Phase 4 — SSH lock commands (~700 LOC, recovers ~10 tests):

  • New lock / unlock / list-lock protocol commands on transfer::sshtransfer::adapter (or new lock module). Spec at docs/proposals/ssh_adapter.md section "Locks".

  • New LockClient trait + HttpLockClient (wraps the existing api::Client::{create_lock, list_locks, delete_lock}) + SshLockClient (uses the SSH pool + new protocol commands).

  • Refactor cli/src/lock.rs, unlock.rs, locks.rs to call through LockClient instead of api::Client directly.

  • LfsFetcher (or sibling type) constructs the right LockClient per endpoint and shares the SSH pool with the transfer backend.

  • Pre-push lock-verify pool spawn: upstream's push always spawns a second -oControlMaster=yes SSH connection during upload for locking commands "and never shuts it down cleanly" (per the assert_ssh_transfer_sessions helper's comment in tests/t-batch-transfer.sh), even when no locks are involved. expected_ctrl=2 on upload tests because of this. We need to spawn the lock pool master during push to match the count; the lock pool itself just sits there. Quirky upstream behavior that's load-bearing for the tests.

    Test impact: t-batch-transfer tests 6-8, t-push-failures-local tests 2/4/6, t-lock test 17, t-locks test 4, and the t-unlock SSH variant. The actual transfer logic already works on those after Phase 3 — only the connection-count signature is missing.

Unshipped commands (small batch)

completion, dedup. Each is small in isolation — bundle as one focused pass.

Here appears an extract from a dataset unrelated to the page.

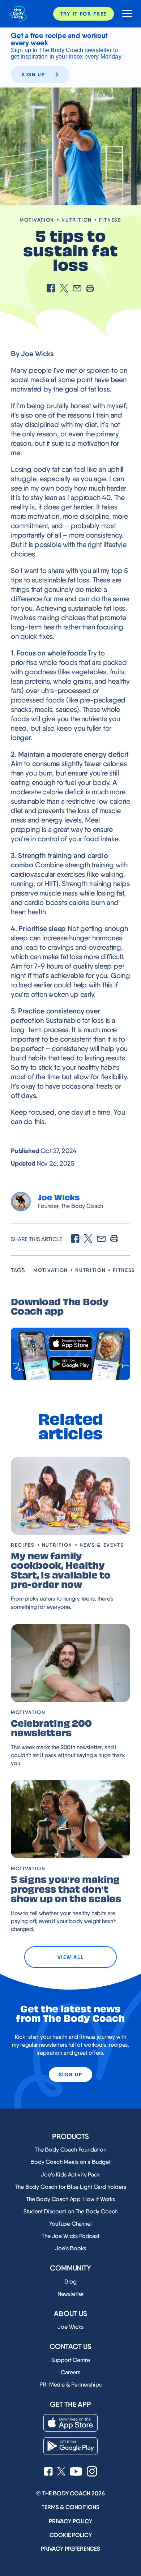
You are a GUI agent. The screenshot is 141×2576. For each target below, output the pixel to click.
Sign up (33, 74)
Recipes (23, 1545)
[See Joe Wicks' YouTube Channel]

Long-tail polish (ongoing)

ls-files (--include/--exclude/two-ref range), push retry-with- expired-actions, checkout --to <path> [--ours|--theirs], fetch --recent integration, install --manual, fsck <a>..<b> range. Pluck individual items between bigger milestones rather than as a single pass.

Open questions / things to flag before deep diving

  • Credential helper integration (keychain/wincred/git-credential) — what does the Rust ecosystem give us for free?
  • Custom transfer agent protocol — third parties depend on it, must match byte-for-byte.
  • Filter-process protocol with git itself — packet-line format, careful with framing.
  • Concurrent transfer queue — defaults are CPU-scaled in upstream (commit aa08c37f). Worth understanding their tuning before picking ours.

Deferred items (revisit before parity)

Things we built minimally and need to come back to. Each entry says what's missing and why it was OK to skip for v0.

store

  • Real crash-log integration. git lfs logs reads/writes <lfs>/logs/ correctly (lands t-logs.sh), but no other command actually emits a log on push/fetch failure yet. Wire Panic-style log writing into the fetch/push error paths so users hitting intermittent server errors get a postmortem to share.
  • Path encoding/decoding. Git escapes non-ASCII paths (octal \NNN sequences) when emitting. Belongs in git/ not store/ — the working- tree path layer.

filter

  • Size-mismatch cleanup. When smudge sees an object on disk with the right OID but wrong size, it treats it as missing and re-fetches; we should also remove the corrupt local file before fetching.
  • Smudge -- path argument. Clean already wires the path through to %f substitution; smudge accepts it (git-lfs smudge -- foo.bin) but doesn't use it. Upstream uses it for progress/log messages and to stat the file for size.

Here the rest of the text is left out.